Word and item position data

┄┄┄┄┄┄┄┄┄┄┄┄┄┄┄┄┄┄┄┄

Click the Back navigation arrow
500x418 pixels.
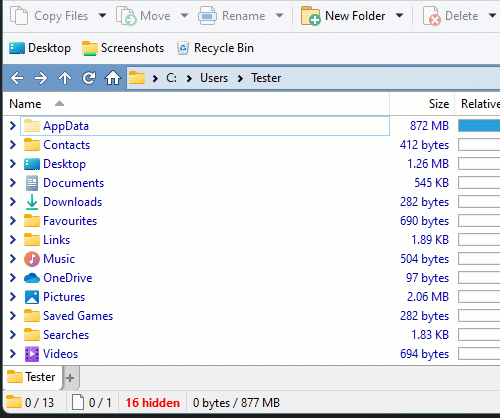17,78
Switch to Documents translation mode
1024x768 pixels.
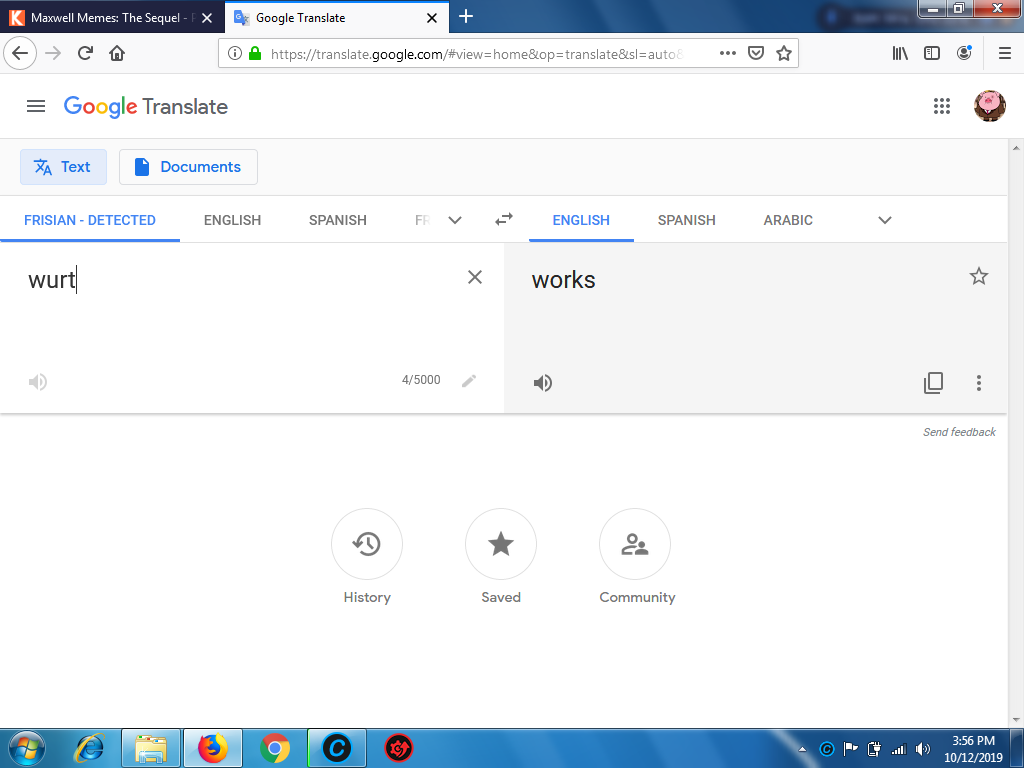tap(188, 167)
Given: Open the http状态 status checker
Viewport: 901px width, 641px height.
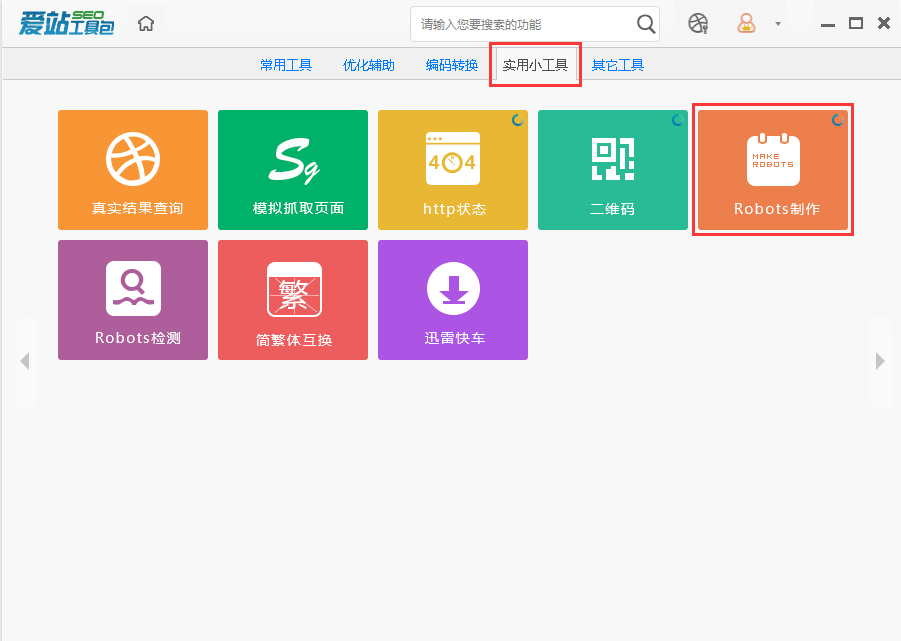Looking at the screenshot, I should pos(452,170).
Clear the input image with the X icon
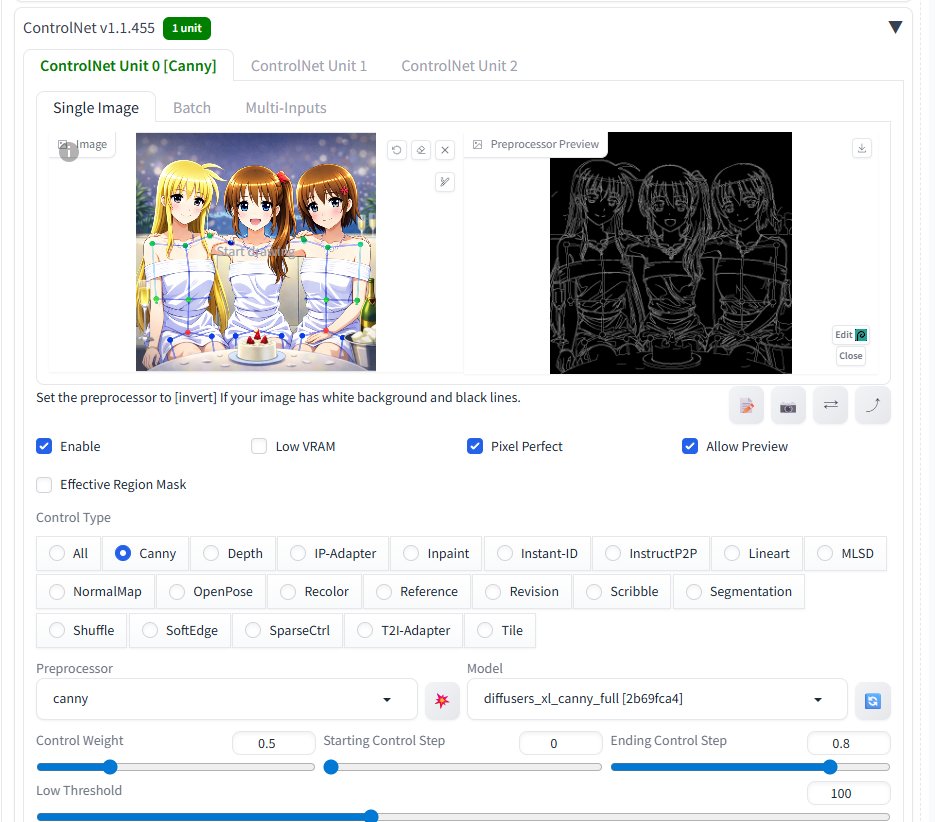 444,149
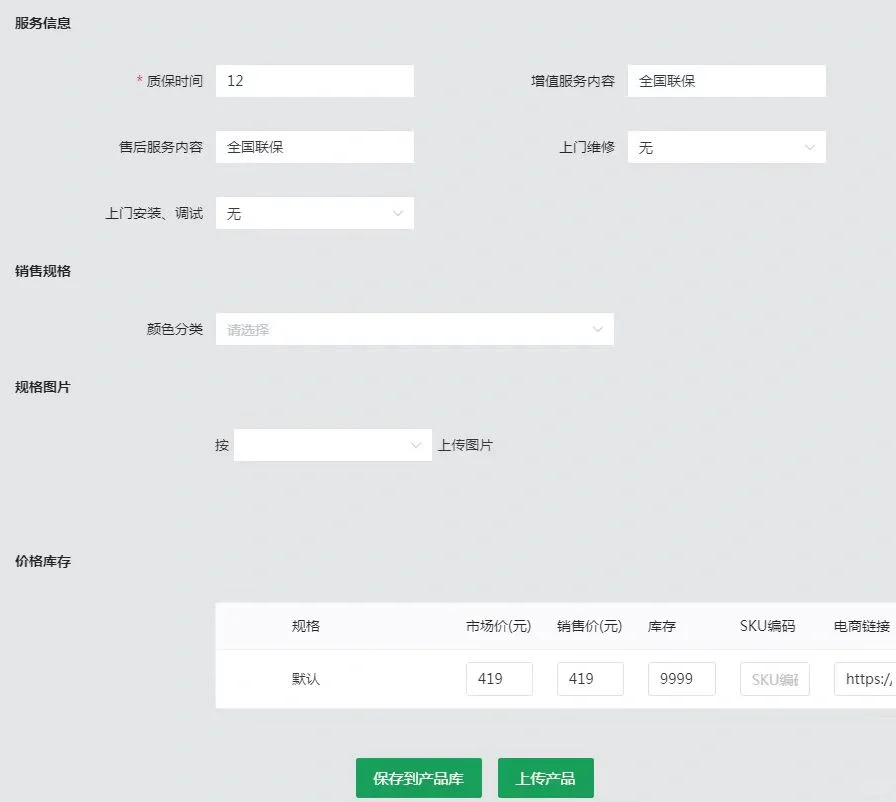Click the SKU编码 input box
896x802 pixels.
774,678
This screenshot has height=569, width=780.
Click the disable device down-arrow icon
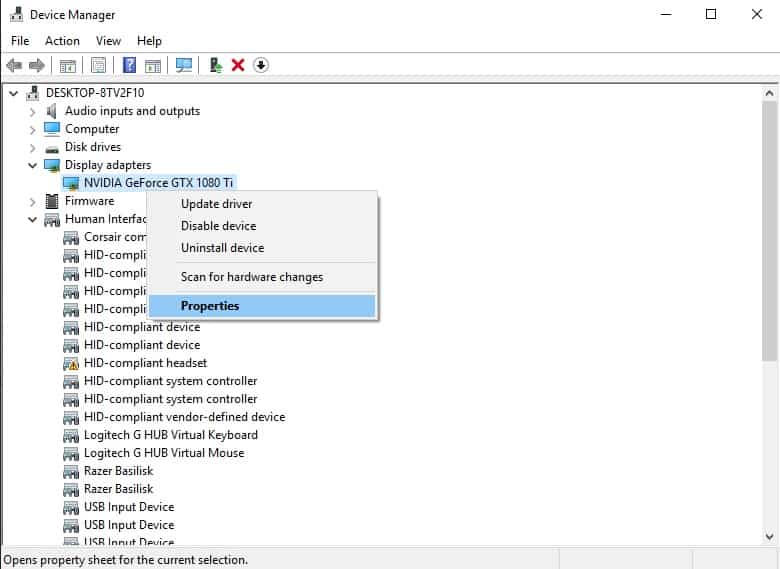coord(261,65)
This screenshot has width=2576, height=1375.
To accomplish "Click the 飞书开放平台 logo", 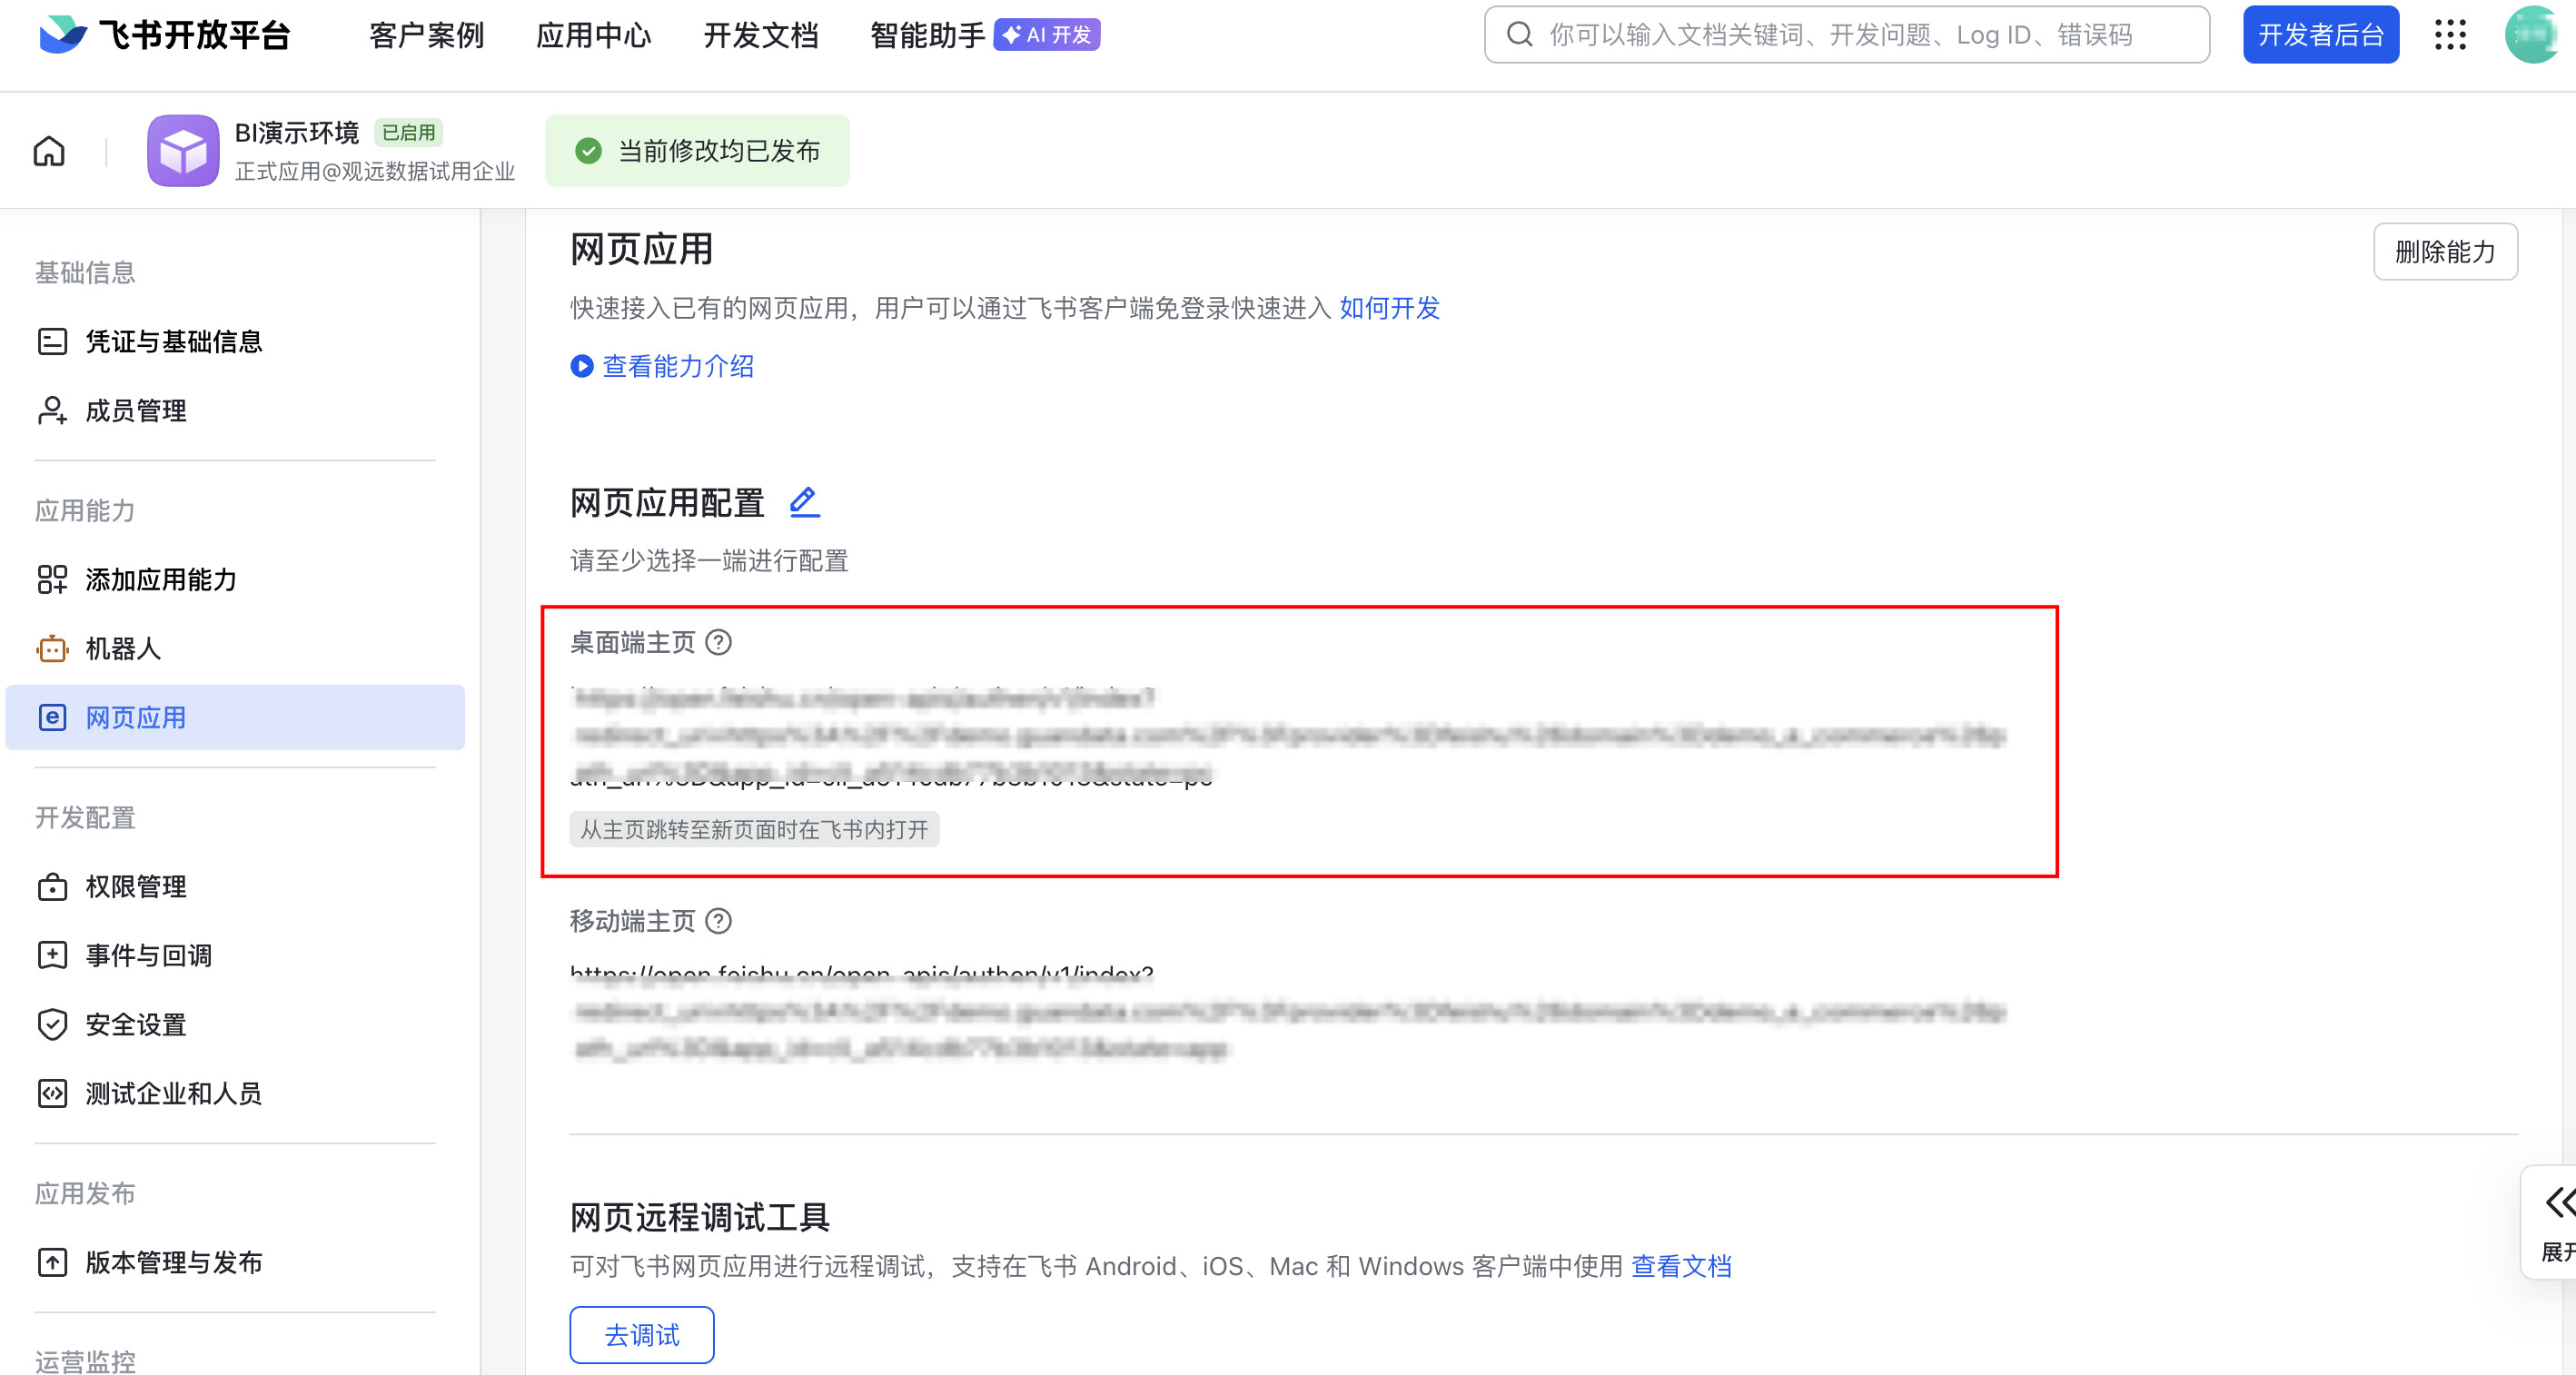I will click(165, 35).
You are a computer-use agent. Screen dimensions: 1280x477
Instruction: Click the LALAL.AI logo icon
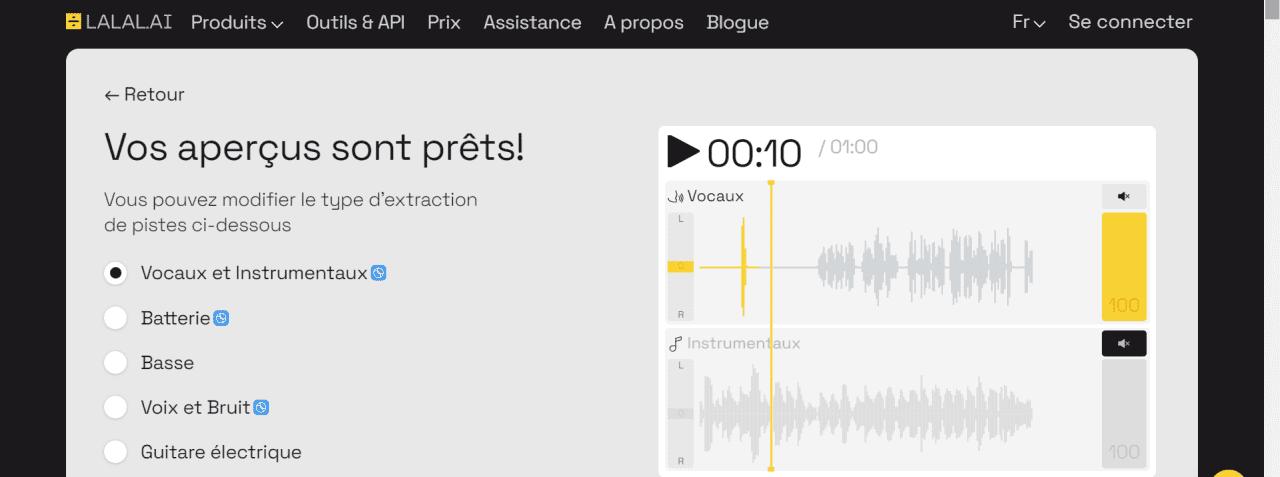(x=74, y=22)
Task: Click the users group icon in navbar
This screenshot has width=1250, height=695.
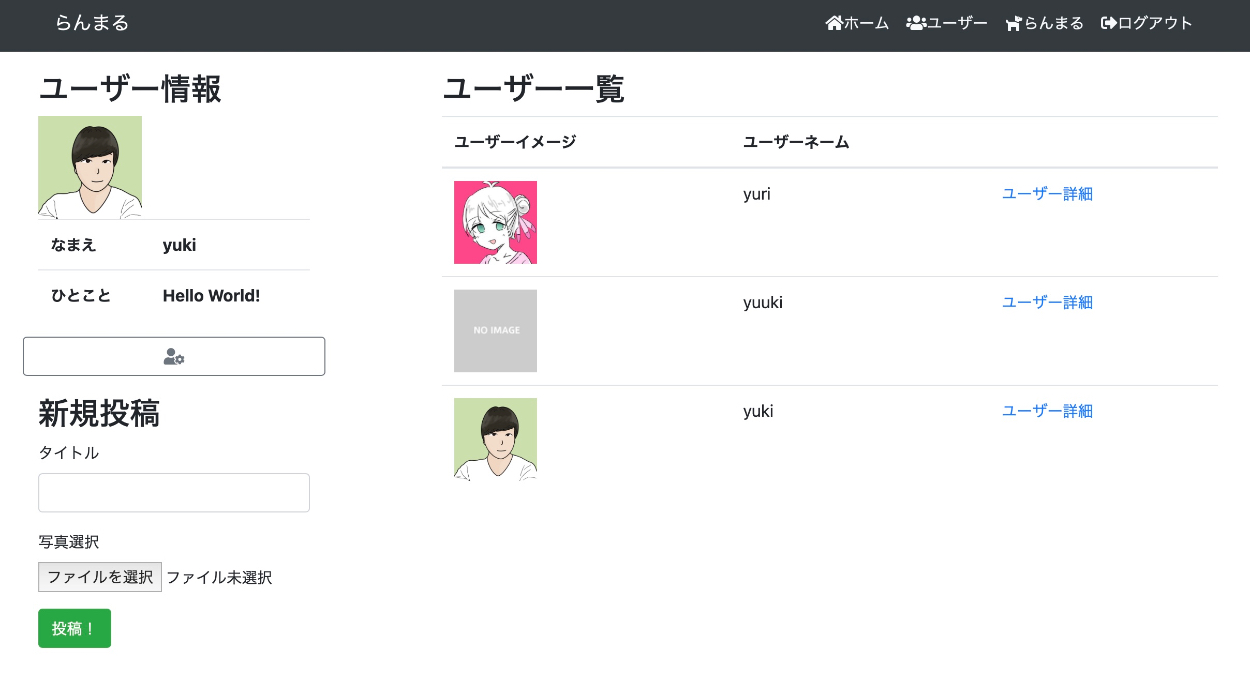Action: [x=915, y=23]
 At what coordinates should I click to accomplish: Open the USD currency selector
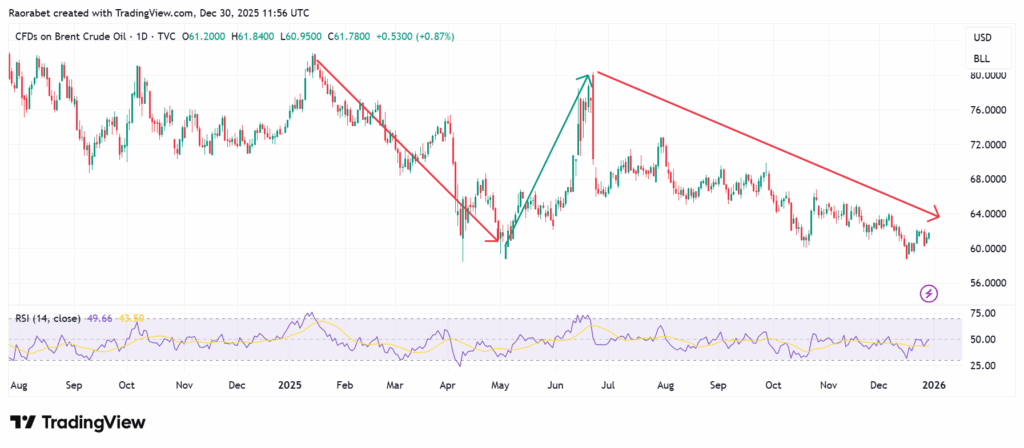(x=981, y=38)
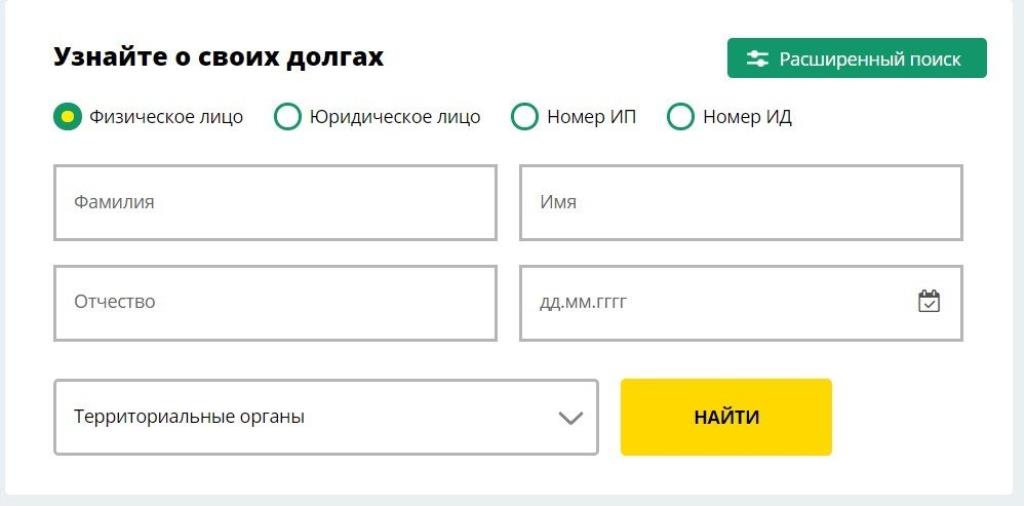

┄┄┄┄┄┄┄┄┄┄┄┄┄┄┄┄┄┄┄┄

■ Work required ■
Lay out the stretch of the records from the line containing "At what coordinates" through the end of the records as a JSON list of strings, one per line, skipping blank lines. Leave the pictures out.

■ Written answer ■
[
  " At what coordinates should I click to accomplish: Open the USD currency selector",
  "(x=981, y=38)"
]